Siggi und Joschi richteten sich stöhnend auf. Sie besaßen einige Abschürfungen und waren von oben bis unten mit grüner Farbe bekleckert, doch ansonsten schienen sie in Ordnung zu sein.

»Warum nur«, begann Joschi und spuckte, als ihm etwas der Farbe in den Mund lief. »Warum nur gehe ich immer zu Boden, wenn ich dich treffe?«

»Schwerkraft«, erwiderte Siggi. Noch während er sprach, zogen sich die grünen Flügel in seinen Rücken zurück und er nahm seine übliche rosige Gesichtsfarbe an … zumindest an den Stellen, die nicht mit Farbe bedeckt waren. »Aber dieses Mal wissen wir alle, wer an dieser Situation schuld ist, oder?«

Sie richteten den Blick auf Michl, der entschuldigend grinste. »Hey, es war ein kleiner Erfolg. Ich meine, immerhin hat er eine teilweise Verwandlung geschafft.
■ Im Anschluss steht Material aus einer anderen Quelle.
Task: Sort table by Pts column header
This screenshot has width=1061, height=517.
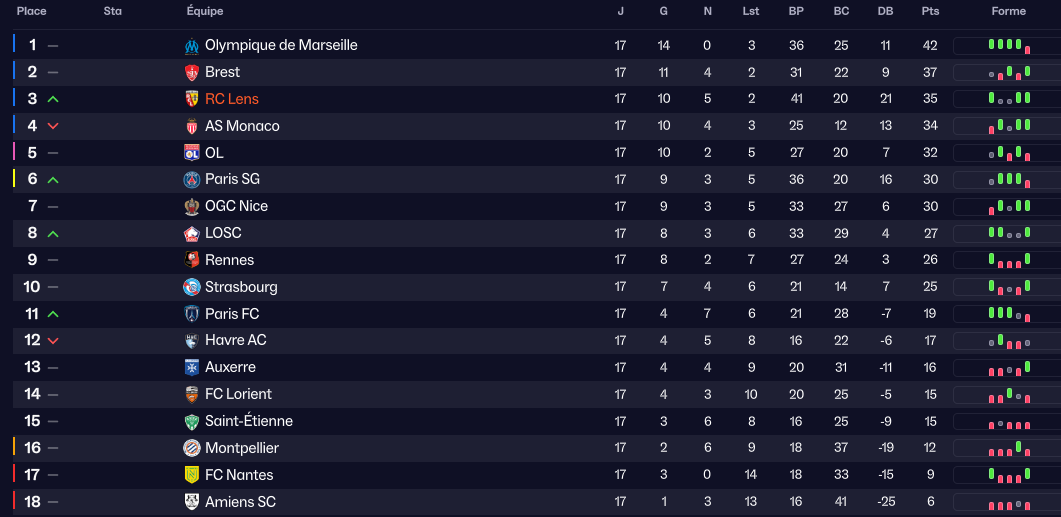Action: pos(930,11)
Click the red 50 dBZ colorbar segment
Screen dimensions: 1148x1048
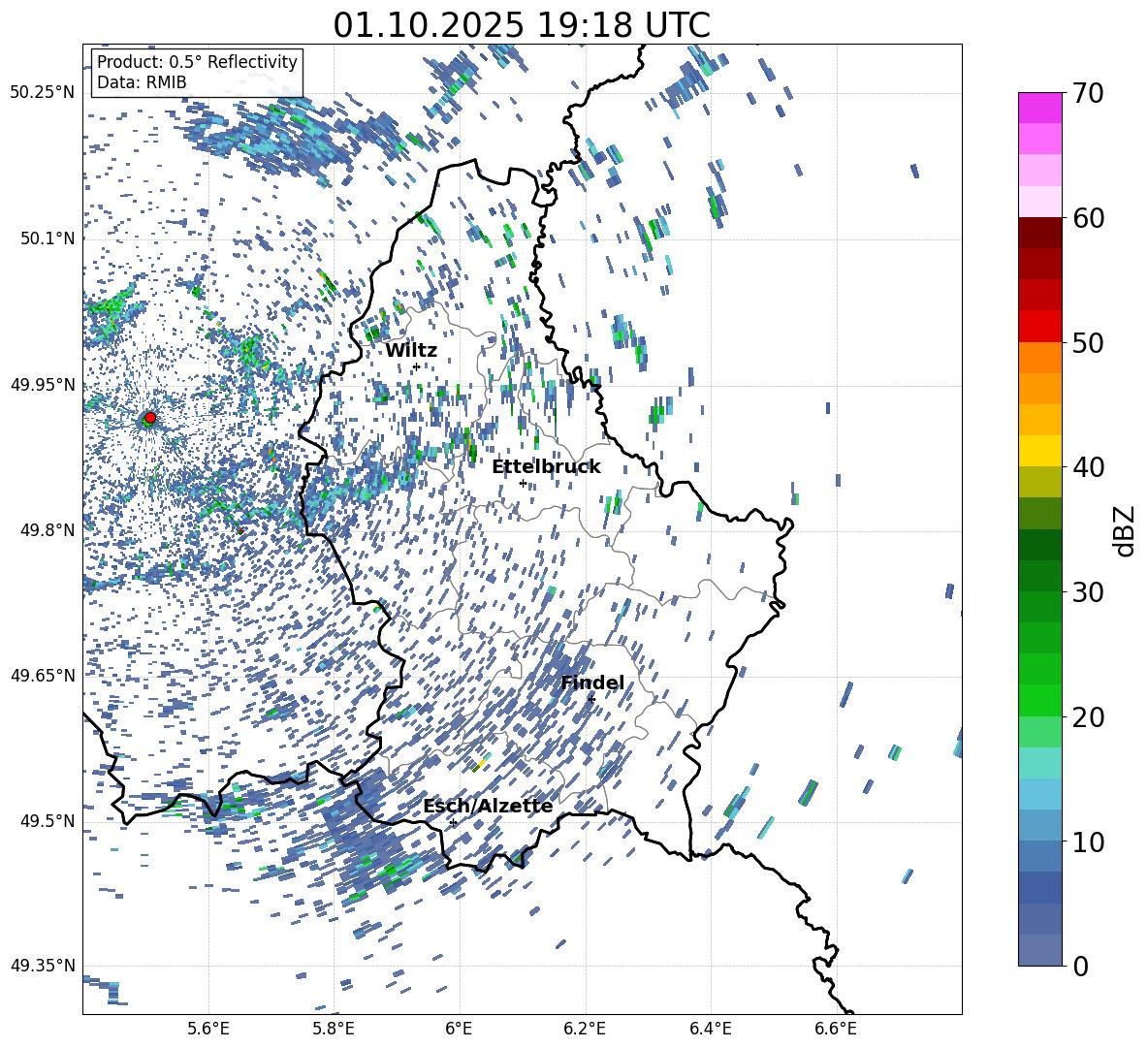[1039, 327]
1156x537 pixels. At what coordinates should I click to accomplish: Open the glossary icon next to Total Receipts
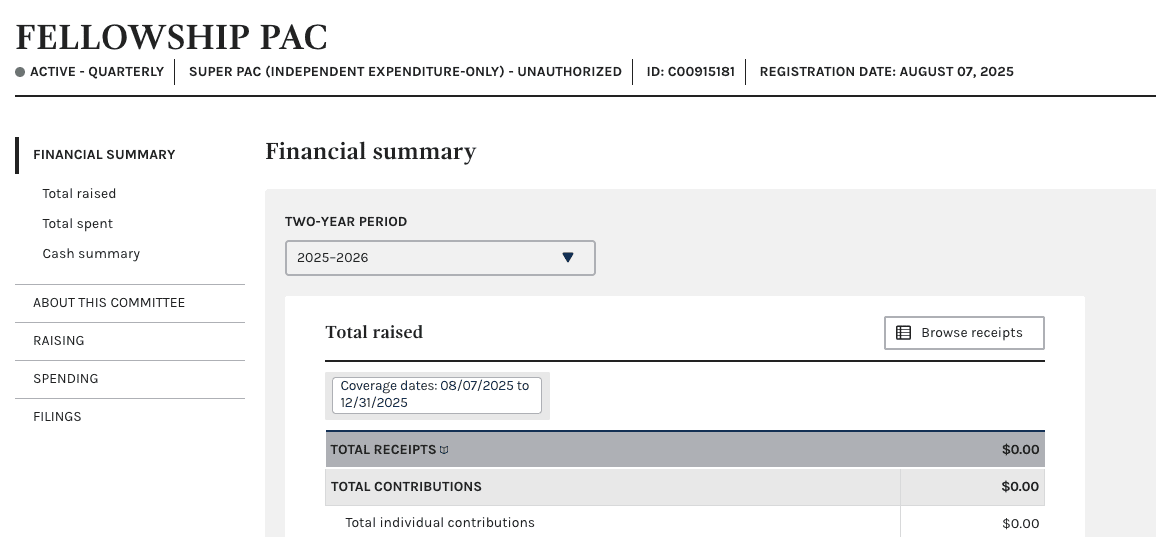coord(444,450)
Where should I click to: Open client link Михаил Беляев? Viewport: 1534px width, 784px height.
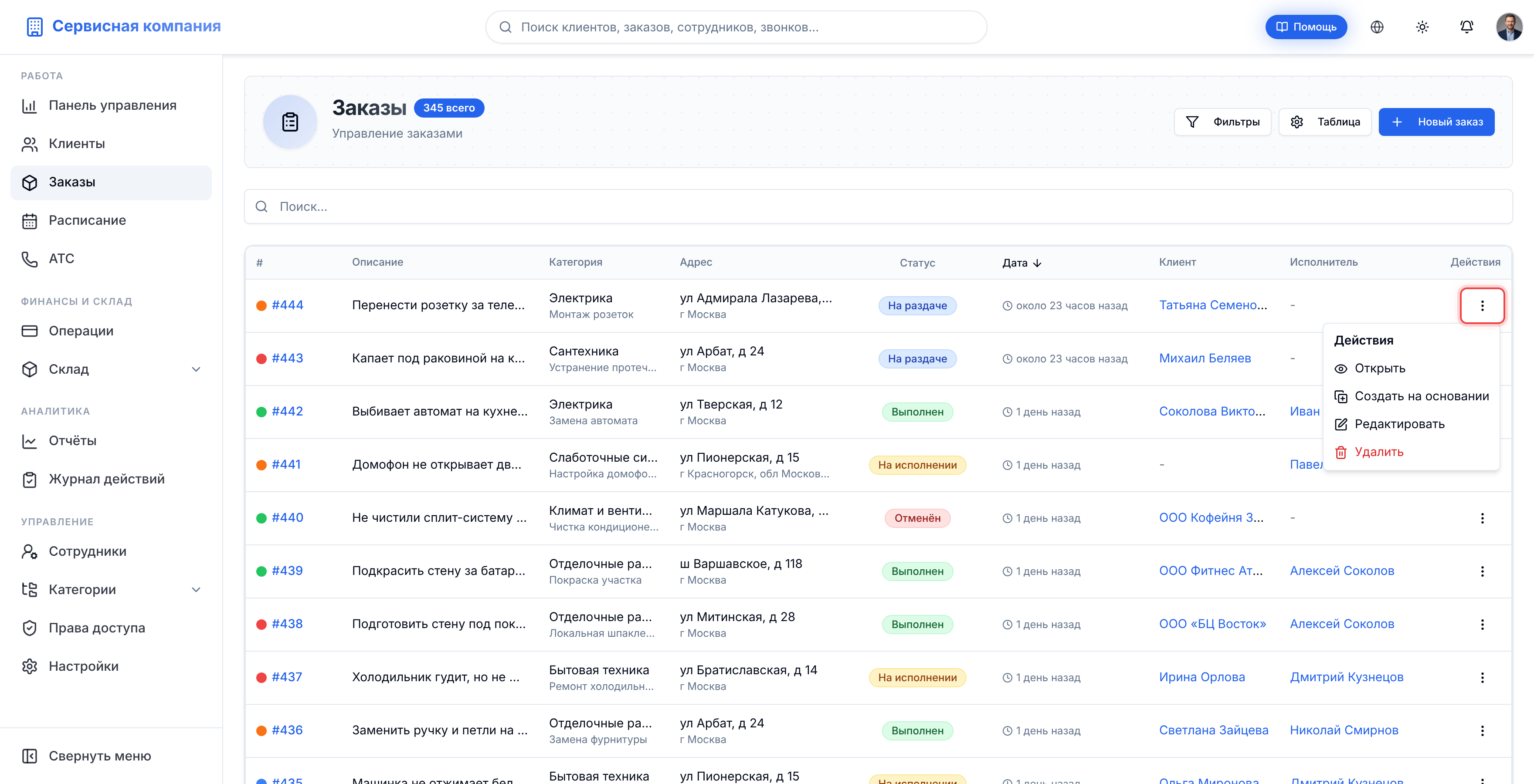1205,358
Das ist ein Anfang. Und wir wissen jetzt sicher, dass er wütend werden muss.«

»Ein Erfolg? Erzähl das mal meinem Anzug«, erwiderte Joschi, der inzwischen aufgestanden war, nun an sich hinuntersah und ein gequält klingendes Seufzen ausstieß. »Warum habe ich mich nicht umgezogen, bevor ich hierhergekommen bin? Das Ding ist jetzt für immer ruiniert.«

»Kein großer Verlust«, erwiderten Michl und Wolf gleichzeitig.

Dante wischte jedoch die grünen Haare aus Joschis Gesicht. »Immerhin wissen wir nun, was diese Frau mit ihrem Rat meinte.« Eigentlich hatte er dies nur scherzhaft gemeint, doch Joschi betrachtete ihn auf einmal mit großen Augen.